Context and relevance
This deal reshapes the public gaming landscape in Greece and creates one of the largest gaming names on the Athens Stock Exchange. For investors, operators and suppliers in iGaming and lotteries, it signals consolidation momentum, a push for digital-lottery convergence and renewed international capital interest in Greek-listed assets. The transaction also highlights how strategic asset combinations and financing packages are being used to de-lever balance sheets while preserving growth capital for large-scale projects like Bally’s Chicago casino.
Why should I read this?
Quick and blunt: if you follow gaming M&A, capital markets or company strategy in iGaming/lotteries, this is big.

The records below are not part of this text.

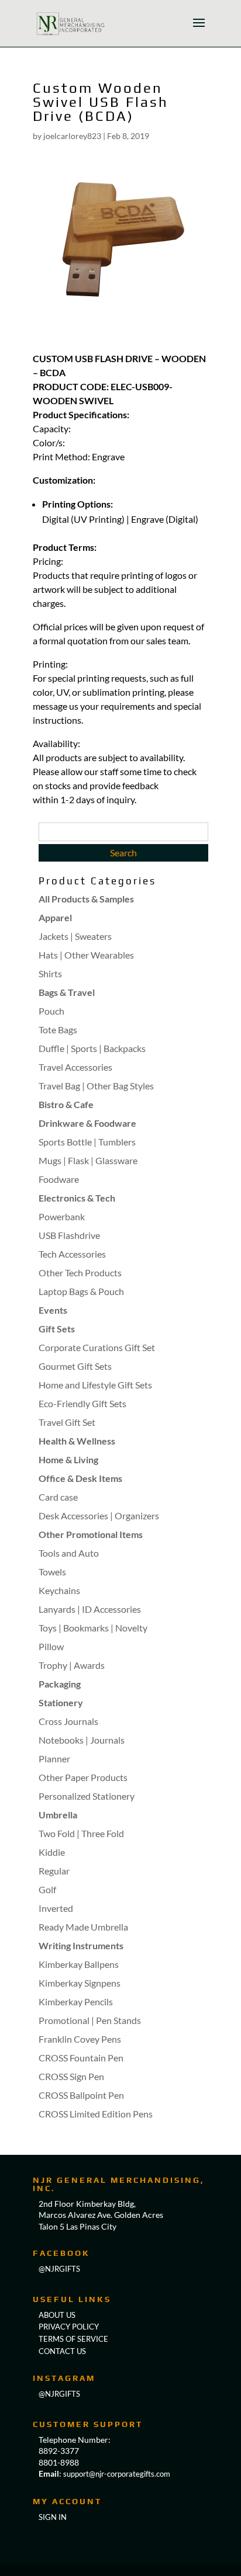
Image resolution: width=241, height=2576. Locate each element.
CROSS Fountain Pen (81, 2057)
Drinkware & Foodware (87, 1123)
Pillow (51, 1646)
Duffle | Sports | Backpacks (92, 1048)
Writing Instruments (81, 1945)
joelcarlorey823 (72, 136)
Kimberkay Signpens (79, 1982)
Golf (47, 1889)
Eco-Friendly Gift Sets (82, 1403)
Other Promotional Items (91, 1534)
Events (53, 1309)
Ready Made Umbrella (83, 1926)
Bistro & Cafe (66, 1104)
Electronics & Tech (77, 1197)
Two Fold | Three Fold (81, 1833)
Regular (54, 1870)
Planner (54, 1758)
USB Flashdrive (69, 1235)
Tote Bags (58, 1029)
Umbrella (58, 1814)
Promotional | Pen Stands (90, 2020)
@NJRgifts (59, 2268)
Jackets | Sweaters (75, 936)
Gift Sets (57, 1328)
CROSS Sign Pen (71, 2076)
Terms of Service (73, 2339)
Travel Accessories (75, 1066)
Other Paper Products (83, 1777)
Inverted (56, 1908)
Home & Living (68, 1459)
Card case (58, 1496)
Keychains (59, 1590)
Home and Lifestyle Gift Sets (95, 1384)
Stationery (61, 1702)
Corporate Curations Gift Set (97, 1347)
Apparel (55, 917)
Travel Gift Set (67, 1422)
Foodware (59, 1179)
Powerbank (62, 1216)
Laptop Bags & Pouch (81, 1291)
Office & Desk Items (80, 1478)
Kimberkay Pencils (76, 2001)
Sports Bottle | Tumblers (87, 1141)
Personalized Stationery (87, 1795)
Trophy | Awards (72, 1665)
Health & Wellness (77, 1440)
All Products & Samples (86, 898)
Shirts (50, 973)
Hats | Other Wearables (86, 954)
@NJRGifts (59, 2393)
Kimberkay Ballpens (79, 1964)
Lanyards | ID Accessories (90, 1609)
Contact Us (62, 2351)
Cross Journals (68, 1721)
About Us (57, 2315)
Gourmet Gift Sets (75, 1366)
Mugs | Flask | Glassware (88, 1160)
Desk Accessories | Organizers (99, 1515)
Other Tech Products (80, 1272)
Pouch (51, 1010)
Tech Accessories (72, 1253)
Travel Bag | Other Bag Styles (96, 1085)
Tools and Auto (69, 1552)
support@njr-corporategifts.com (116, 2473)
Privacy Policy (69, 2326)
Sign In (53, 2517)
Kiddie (52, 1852)
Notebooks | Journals (82, 1739)
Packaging (60, 1683)
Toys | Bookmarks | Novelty (93, 1627)
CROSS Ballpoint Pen (81, 2095)
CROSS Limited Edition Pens (96, 2113)
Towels (52, 1571)
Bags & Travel (67, 992)
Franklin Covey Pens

It shows where the money is moving, how companies are using cash-plus-shares deals to scale, and what that means for competition and deal appetite in Europe and the US. Also, if you’re tracking Greek market comebacks, this is a clear sign investors are back in.
Author style
Punchy: this story matters. It’s a landmark cross-border transaction that changes market dynamics and offers concrete financial and operational implications worth digging into if you work in investment, corporate strategy or the gaming sector.